### [Texte présenté]
==*==

Les héros filmiques sont, en effet, confrontés à de véritables épreuves physiques et mentales durant leur voyage en enfer, contrairement au héros homérique qui parvient à les éviter grâce aux recommandations de Circé. De plus, ce voyage se situe souvent pendant ou après une guerre : guerre du Vietnam dans Apocalypse Now, guerre nucléaire dans Jusqu’au bout du monde, guerre civile dans Stalker. Mais, comme dans l’Odyssée, la fonction principale du séjour aux enfers consiste, dans un premier temps, à mettre en scène le dialogue du personnage principal avec un disparu, parent, compagnon de route ou héros de guerre, puis à lui permettre d’effectuer un compte-rendu de cette aventure aux vivants, qu’il s’agisse des clients familiers d’un café, des autorités militaires ou des professionnels des médias. Ainsi, même dans le contexte d’un conflit armé, l’argumentation ou la narration se substituent, dans ces films, à l’action pour ajouter à la fonction dramatique de l’épisode un enjeu structurel proche de l’exemple odysséen. Selon Gabriel Germain, le voyage au pays des morts a pour objectif dans le texte homérique d’inciter Ulysse à compenser chez les vivants l’aporie infernale : Achille et ses amis obtiendront la gloire que leur refuse Hadès par l’intermédiaire du récit fait par Ulysse de leurs exploits et du souvenir qu’en garderont ses auditeurs. L’évocation des morts n’est pas du domaine du chamane, du devin, de l’oracle, mais du poète. Dans le texte homérique, le séjour infernal contribue à renforcer la fonction habituelle d’Ulysse chez les vivants, puisque, venu au pays des morts pour interroger Tirésias, il finit par raconter ses propres aventures et donner à Achille des nouvelles de son fils Néoptolème18. Le chant XI interrompt le récit de la Nekyia pour souligner la reconnaissance d’Ulysse par les parents de Nausicaa comme un narrateur hors-pair parmi les vivants, mais Ulysse assure aussi cette fonction chez les morts et se trouve en quelque sorte mandaté par Agamemnon, Héraklès et les héros et héroïnes qui peuplent le séjour infernal pour perpétuer le souvenir de leur destin auprès des vivants.

==*==

### [Données fournies]

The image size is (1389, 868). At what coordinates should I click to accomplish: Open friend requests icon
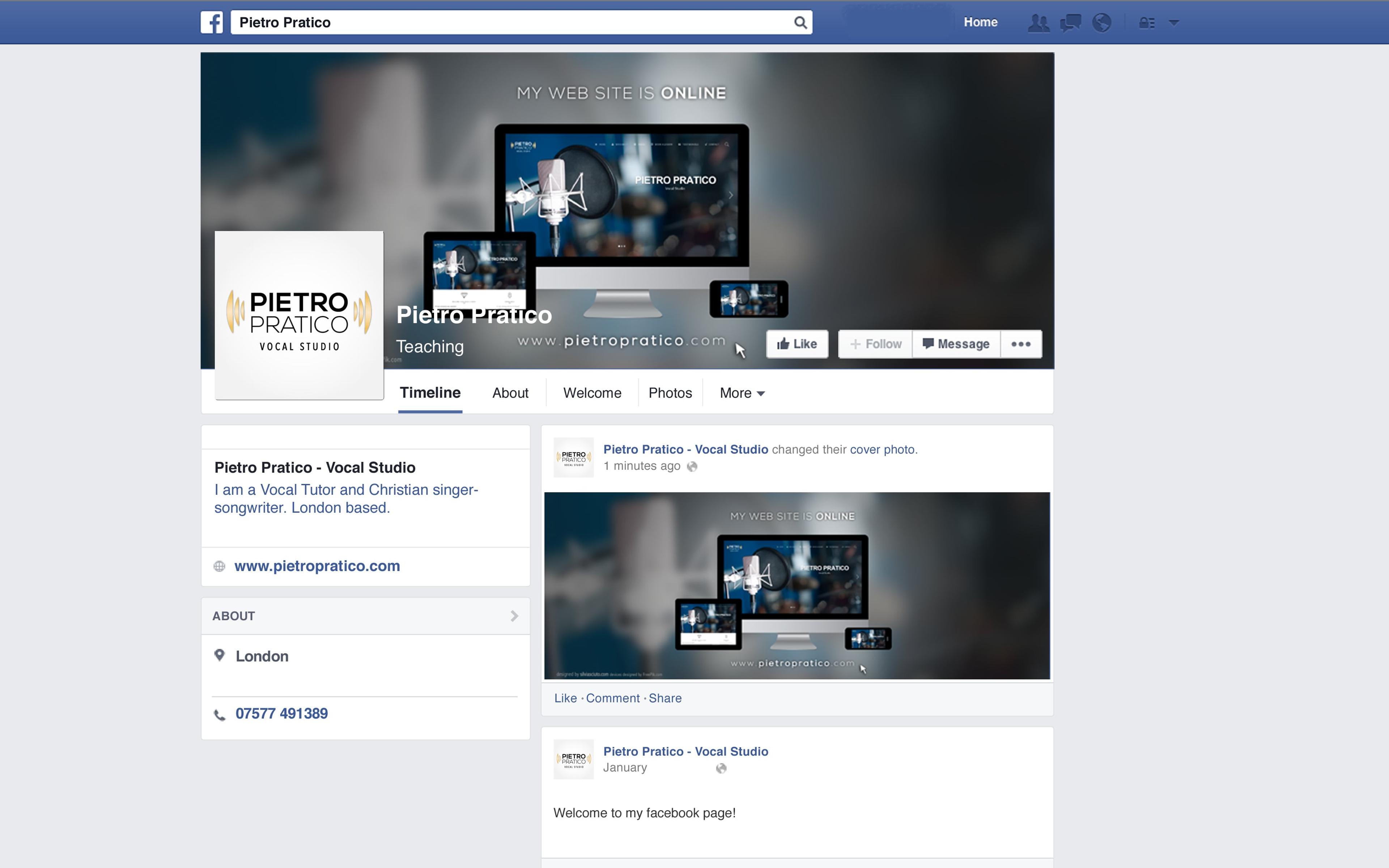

==*==

### [Consigne]
D'après le texte présenté, expliquez en une à trois phrases comment Achille et ses amis obtiendront la gloire que leur refuse Hadès. Les lignes n'ont aucun lien avec le texte présenté.

### [Corrigé]
Achille et ses amis obtiendront cette gloire grâce au récit qu'Ulysse fera de leurs exploits et au souvenir qu'en garderont ses auditeurs. Selon Gabriel Germain, le voyage au pays des morts a justement pour objectif d'inciter Ulysse à compenser ainsi chez les vivants l'aporie infernale.